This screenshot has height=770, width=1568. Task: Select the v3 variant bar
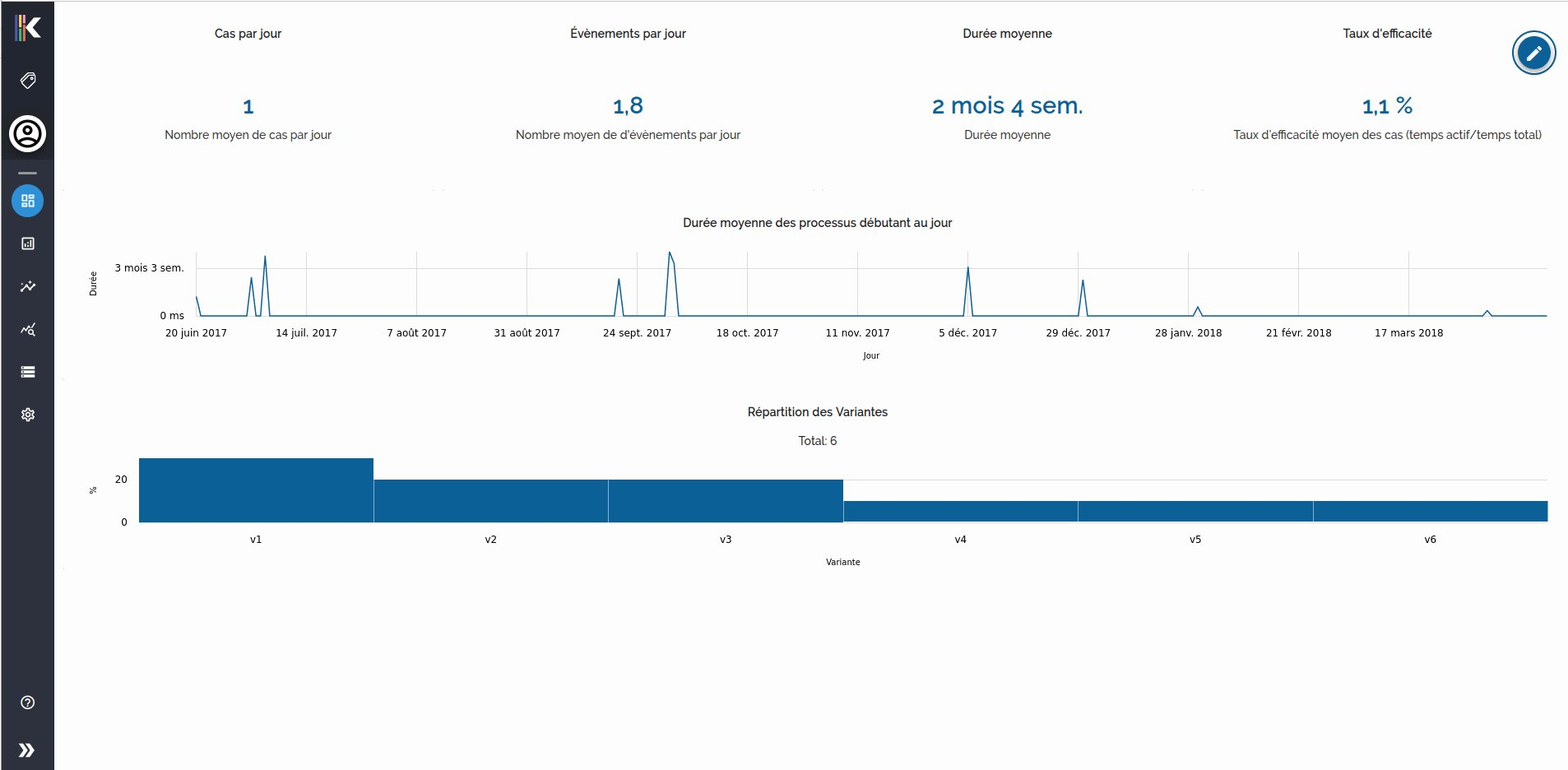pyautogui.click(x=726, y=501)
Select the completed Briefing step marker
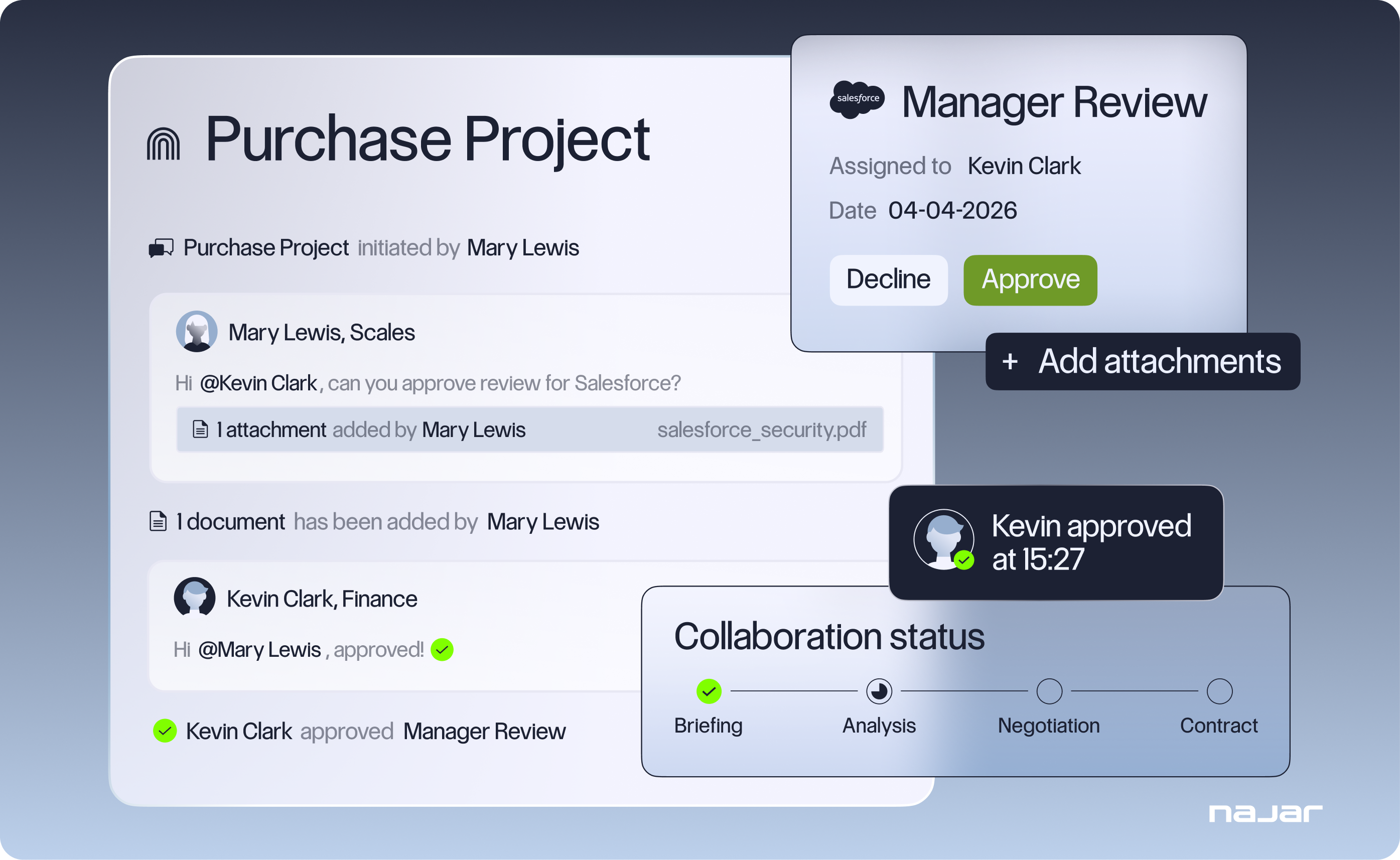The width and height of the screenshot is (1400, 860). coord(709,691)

-------------------------

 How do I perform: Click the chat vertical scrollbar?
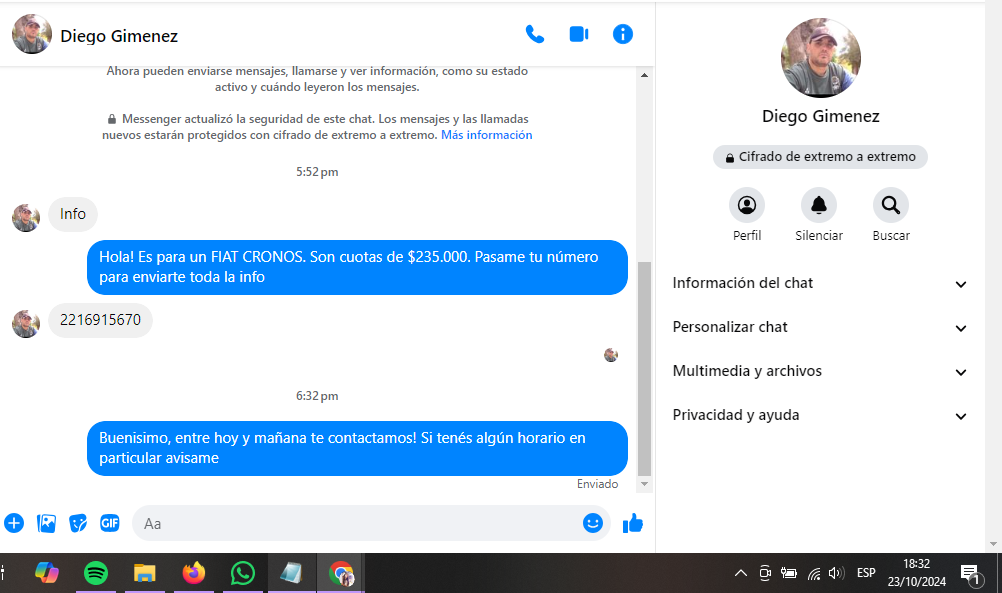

-------------------------

Requirement: Retype the entries word for word, everything from the line containing "This screenshot has" down to the line containing "The width and", and leave out the pictures.

Expected output:
This screenshot has height=770, width=1568. Task: Select the v3 variant bar
pyautogui.click(x=726, y=501)
Select the completed Briefing step marker
The width and height of the screenshot is (1400, 860). coord(709,691)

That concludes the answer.